By Gregory Li Class of 2025
CISC versus RISC: The Rift at the Heart of Modern Computer Design
Editor’s Note: The History Fellowship program offers students the opportunity to conduct college-level independent research on a historical topic of their choice, resulting in a substantial academic paper and oral presentation. Through guided discussions, structured support, and access to both on- and off-campus sources, students learn and apply the practices of professional historians.
On December 1, 2024, Intel CEO Pat Gelsinger resigned in a surprise move that left the company scrambling to find a successor. During his tenure, from 2021 to 2024, Gelsinger led the company through one of its toughest downturns; Intel’s market value plummeted from $250 billion when he took over to a measly $100 billion today. Once a tech powerhouse, Intel now pales in comparison to AI giants like Nvidia and Microsoft. Its $100 billion valuation is a mere rounding error next to the trillion-dollar market values of its rivals. How did this happen? The answer to this, and many other broad shifts within the technology industry, lies in a decades-long ideological clash in computer architecture –– something that has foundationally molded the development of modern computer technologies.
The design blueprints for computers, also known as computer architecture, have been pivotal to the development of electronics since the dawn of the digital age. However, the evolution of computer architecture has not occurred in a vacuum.
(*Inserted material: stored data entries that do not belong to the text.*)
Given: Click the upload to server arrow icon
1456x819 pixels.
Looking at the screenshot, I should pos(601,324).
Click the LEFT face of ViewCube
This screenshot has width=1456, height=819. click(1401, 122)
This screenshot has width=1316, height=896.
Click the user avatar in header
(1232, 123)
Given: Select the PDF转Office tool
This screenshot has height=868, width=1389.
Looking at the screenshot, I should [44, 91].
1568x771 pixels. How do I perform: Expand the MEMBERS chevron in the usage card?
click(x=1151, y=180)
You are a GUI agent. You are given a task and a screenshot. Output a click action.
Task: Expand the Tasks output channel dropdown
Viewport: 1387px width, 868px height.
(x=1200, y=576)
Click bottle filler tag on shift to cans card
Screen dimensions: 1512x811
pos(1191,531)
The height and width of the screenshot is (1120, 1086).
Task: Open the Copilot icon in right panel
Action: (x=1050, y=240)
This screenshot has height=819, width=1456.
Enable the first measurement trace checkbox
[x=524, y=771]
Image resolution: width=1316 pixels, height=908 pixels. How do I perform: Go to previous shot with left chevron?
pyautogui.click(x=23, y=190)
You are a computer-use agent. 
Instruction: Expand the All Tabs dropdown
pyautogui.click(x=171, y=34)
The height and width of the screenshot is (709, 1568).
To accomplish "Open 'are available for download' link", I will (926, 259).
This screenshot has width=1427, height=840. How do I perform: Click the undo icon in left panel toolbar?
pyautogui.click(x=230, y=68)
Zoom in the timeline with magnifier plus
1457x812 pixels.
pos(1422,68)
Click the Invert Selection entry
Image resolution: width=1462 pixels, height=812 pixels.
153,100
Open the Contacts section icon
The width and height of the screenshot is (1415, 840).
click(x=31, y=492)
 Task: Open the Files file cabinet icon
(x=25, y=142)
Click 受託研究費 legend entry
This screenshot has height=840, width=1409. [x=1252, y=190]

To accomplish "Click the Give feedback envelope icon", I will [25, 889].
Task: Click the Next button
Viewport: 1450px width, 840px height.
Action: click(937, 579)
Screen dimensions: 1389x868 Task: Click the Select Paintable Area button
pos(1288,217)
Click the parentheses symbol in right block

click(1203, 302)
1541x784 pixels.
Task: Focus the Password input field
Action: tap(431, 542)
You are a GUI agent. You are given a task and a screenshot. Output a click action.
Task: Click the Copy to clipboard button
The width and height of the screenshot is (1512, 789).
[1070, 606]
Free-market forces have acted as a crucible for innovation, spurring competition and rewarding superior designs. The rivalry between the Complex Instruction Set Computer (CISC) and Reduced Instruction Set Computer (RISC) — a pair of fundamentally divergent philosophies in computer architecture — has epitomized this tension. This paper explores how visionary academics and researchers revolutionized the computing industry, the evolution of two rival philosophies in computer instruction architecture, and the enduring legacy it leaves in today’s computer hardware.